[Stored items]
# # #

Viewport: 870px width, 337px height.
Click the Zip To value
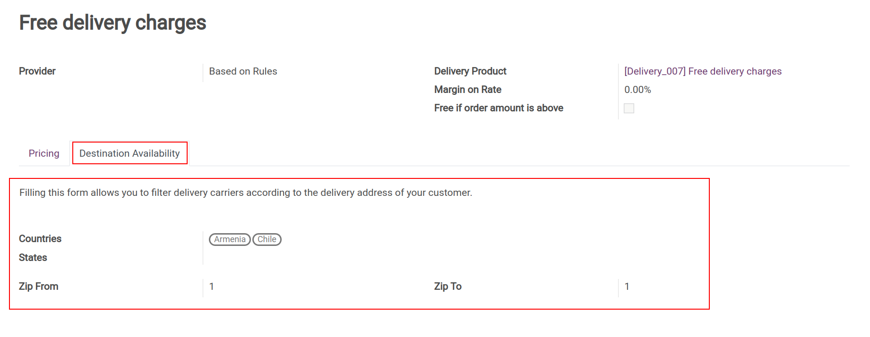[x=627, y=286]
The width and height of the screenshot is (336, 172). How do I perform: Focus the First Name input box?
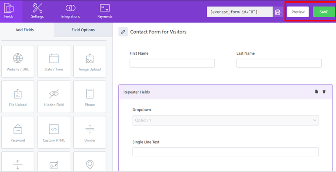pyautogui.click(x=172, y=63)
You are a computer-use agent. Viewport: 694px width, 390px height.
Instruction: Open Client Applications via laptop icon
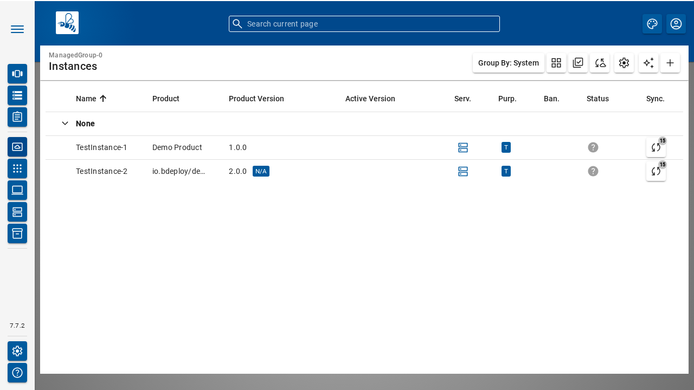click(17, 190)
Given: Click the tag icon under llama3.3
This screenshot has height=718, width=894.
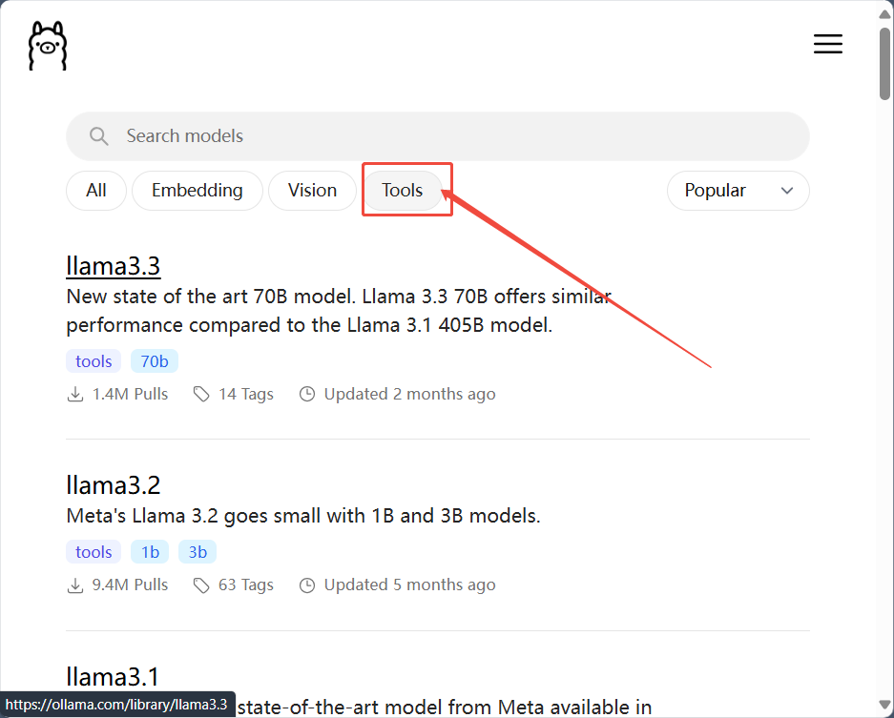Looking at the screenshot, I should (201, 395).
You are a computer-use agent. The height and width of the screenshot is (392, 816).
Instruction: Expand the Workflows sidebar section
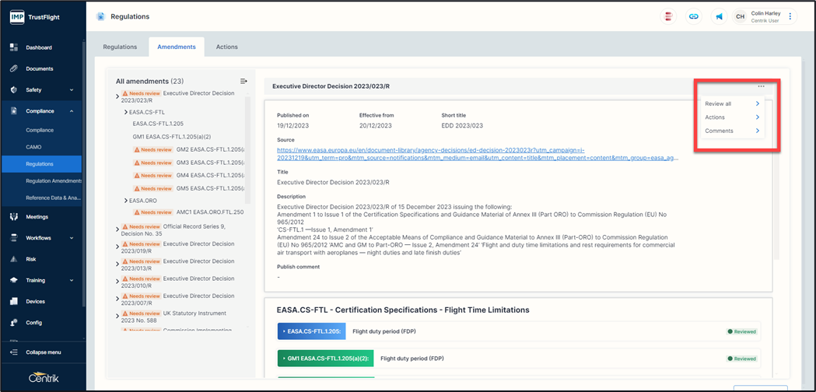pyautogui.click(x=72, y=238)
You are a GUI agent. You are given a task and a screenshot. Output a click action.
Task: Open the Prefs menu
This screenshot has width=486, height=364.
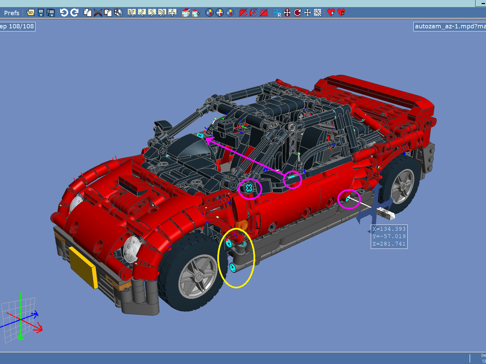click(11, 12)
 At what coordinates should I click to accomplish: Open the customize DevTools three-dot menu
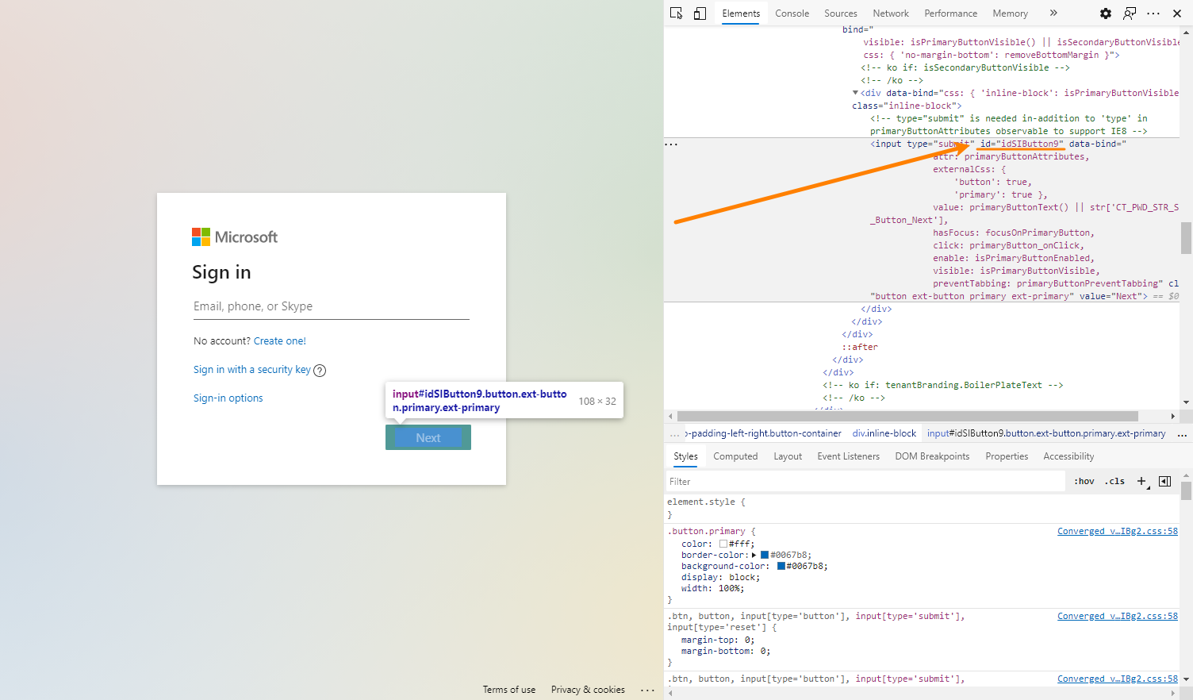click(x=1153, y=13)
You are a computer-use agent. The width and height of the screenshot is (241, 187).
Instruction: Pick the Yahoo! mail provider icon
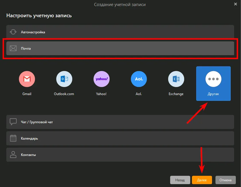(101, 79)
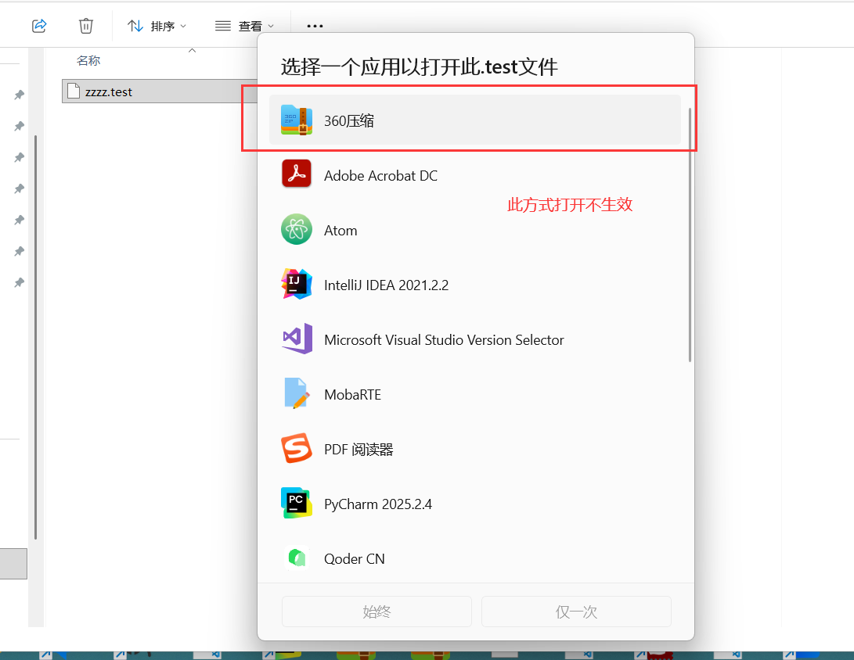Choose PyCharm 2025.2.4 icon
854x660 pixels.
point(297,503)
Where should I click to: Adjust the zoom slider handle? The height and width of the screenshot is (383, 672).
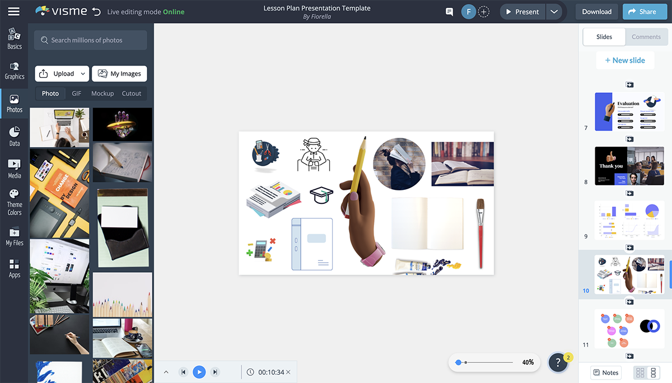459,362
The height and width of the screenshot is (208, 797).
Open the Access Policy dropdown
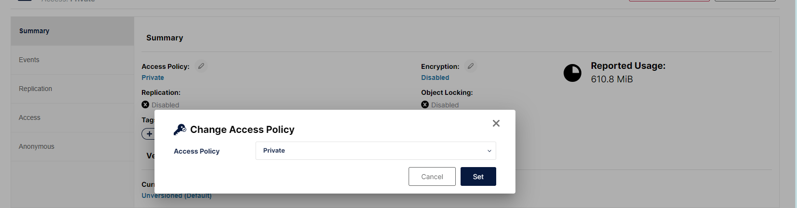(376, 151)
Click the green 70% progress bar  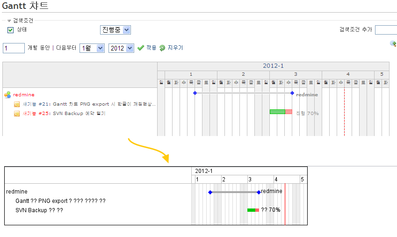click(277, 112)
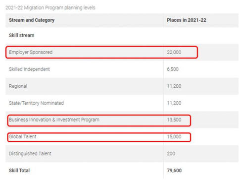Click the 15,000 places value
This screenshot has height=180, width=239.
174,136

# # #

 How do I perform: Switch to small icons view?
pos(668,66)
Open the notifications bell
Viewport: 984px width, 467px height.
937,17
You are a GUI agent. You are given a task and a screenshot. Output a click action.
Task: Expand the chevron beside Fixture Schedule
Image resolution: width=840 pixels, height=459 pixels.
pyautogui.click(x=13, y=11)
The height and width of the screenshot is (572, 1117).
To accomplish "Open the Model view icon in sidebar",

# # #

Every line from the one with "Viewport: 870px width, 337px height." through the one with "Given: Click the tag icon under llama3.3" is to be reproduced exactly as written above, and the pictures are to be dropped.

Viewport: 870px width, 337px height.
Click the Zip To value
[x=627, y=286]
The width and height of the screenshot is (336, 172). How do I perform: Focus the First Name input box?
pyautogui.click(x=172, y=63)
You are a computer-use agent. Viewport: 694px width, 390px height.
Instruction: Open Client Applications via laptop icon
click(17, 190)
Given: Click the tag icon under llama3.3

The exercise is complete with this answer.